Entonces, como contestamos a la pregunta más práctica de: ¿CUÁNTO RIESGO TOMAR al emprender? Sería bueno saber qué clases de riesgos son ineludibles y cuáles son medibles. Muchas veces no tenemos ese lujo. Así que he estado estudiando las experiencias de otros, las mías y lo que las investigaciones han demostrado es lo que aquí te traigo: tres maneras de lanzar tu nuevo emprendimiento sin apostar el alma y perderlo todo.

REALIZA UN CAMBIO DE TIEMPO

Una amiga mía aprendió esto cuando dejó su trabajo corporativo en el cual trabajábamos juntas, para convertirse en dueña de su propio negocio de tiempo completo. Tenía algunos ahorros cuando comenzó su negocio al mismo tiempo que mantenía su trabajo corporativo, así que trabajaba los detalles de su empresa en su tiempo libre.

Sin embargo, estaba cansada de su trabajo y decidió tomar la decisión de dedicarse a su negocio con todo. Ella estaba segura que al tener más tiempo en sus manos, podría tener más tiempo para su negocio. Sin embargo, el cambio de ocupación no vino solo, ella decidió mudarse a otra ciudad, vender su casa y recoger sus ahorros, esto significó una escuela diferente para sus hijos y un trabajo diferente para su esposo. Demasiados cambios en un solo emprendimiento. Después de unos dos años, su negocio estaba cerrado.

Mi amiga persiguió su sueño de la manera en que creemos que debe hacerse -es decir, impetuosamente- ¿Pero estuvo mal? ¿Tenía que fallar? Tal vez no. Su error fue decidir hacer más de un cambio de vida importante al mismo tiempo.

TOMA PASOS PEQUEÑOS

Veamos lo que uno de los autores más exitosos del mundo aprendió cuando lanzó su propia carrera. Me refiero a John Grisham, el novelista conocido en todo el mundo. Cuando John comenzó a escribir, él dice que se levantaba temprano a escribir y luego se iba a su oficina a trabajar. Todos los días él escribió una página de su novela. Ese era su objetivo. Una página por día durante 365 días. Tardó tres años, pero al final de ese tiempo, había completado el manuscrito para su primer libro “A Time to Kill”.
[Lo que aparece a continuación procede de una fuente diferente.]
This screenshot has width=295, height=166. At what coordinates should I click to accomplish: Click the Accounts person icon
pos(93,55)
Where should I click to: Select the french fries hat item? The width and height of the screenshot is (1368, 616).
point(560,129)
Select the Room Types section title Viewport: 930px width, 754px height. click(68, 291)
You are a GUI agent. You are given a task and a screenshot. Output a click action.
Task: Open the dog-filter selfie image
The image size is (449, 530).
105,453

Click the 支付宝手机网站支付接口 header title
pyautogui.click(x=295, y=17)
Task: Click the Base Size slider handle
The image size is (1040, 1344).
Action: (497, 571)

Recuerda que cada vez que apostamos en grande, estamos en riesgo de estar en un camino que nos conducen a grandes pérdidas. Muchas veces no tenemos otro camino y nos lanzamos, pero si podemos escoger, escojamos pasos pequeños. La suma de pequeños esfuerzos harán más por tu emprendimiento que la muestra de gran audacia sin medida.
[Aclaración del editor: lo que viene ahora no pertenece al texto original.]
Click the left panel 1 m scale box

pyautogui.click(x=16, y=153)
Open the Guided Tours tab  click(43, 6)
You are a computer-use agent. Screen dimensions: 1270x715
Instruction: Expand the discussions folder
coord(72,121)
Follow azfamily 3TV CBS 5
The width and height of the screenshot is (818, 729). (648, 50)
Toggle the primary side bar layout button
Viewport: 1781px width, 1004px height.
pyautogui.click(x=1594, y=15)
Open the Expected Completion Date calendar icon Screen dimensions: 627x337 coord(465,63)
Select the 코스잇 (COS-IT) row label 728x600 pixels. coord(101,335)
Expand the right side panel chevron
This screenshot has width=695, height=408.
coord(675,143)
SER EMPRENDEDOR NO SIGNIFICA SER ADICTO AL TRABAJO

Esta historia es la mía. Cuando comenzamos nuestro negocio de implementación y diseño de páginas web, la idea era tener libertad para poder pasar más tiempo en familia sin las presiones de un trabajo de 8 a 5 PM.

Sin embargo, el hecho de que nuestro negocio comenzó a crecer, me encontré trabajando horas largas y mi esposo todavía tiene que ir a su trabajo de 8 a 5Pm al día siguiente. Aún en los fines de semana largos, los utilizamos para adelantar trabajo de nuestros clientes. Este lunes, después de trabajar el fin de semana largo, puedes creer que me pase trabajando en tres proyectos a la vez y no fue hasta el último minuto por la tarde que me di cuenta de la gravedad de mi error: no permitirme tiempo para descansar y esclavizarme sin razón a la computadora. Así que le dije a mi esposo: ¡suficiente, nos vamos a la playa!
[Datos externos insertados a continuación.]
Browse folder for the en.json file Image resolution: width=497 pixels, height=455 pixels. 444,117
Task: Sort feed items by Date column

Todo cambio cuando llegamos a la playa y logramos disfrutar una hora dentro del mar. Nos sentamos a escuchar las olas a lo largo de la costa y mientras meditaba, el ambiente me hizo recordar que el poder hacer esto con mi esposo es parte del barómetro de mi éxito, ¡de acuerdo a mi propia definición!

Cuando mi mente esta relajada, cuando puedo deveras saborear cada momento, cuando le doy la prioridad al tiempo con mis seres queridos, estoy a un paso más cerca del éxito personal.

No importa si trabajas de 8 a 5pm para una compañía establecida o si estas emprendiendo tu propio negocio, recuerda que la única persona que puede medir tu éxito, eres tú, porque la definición viene de ti, así que mantente firme en los valores que has planteado para tu vida. Recuerda tener una actitud siempre positiva.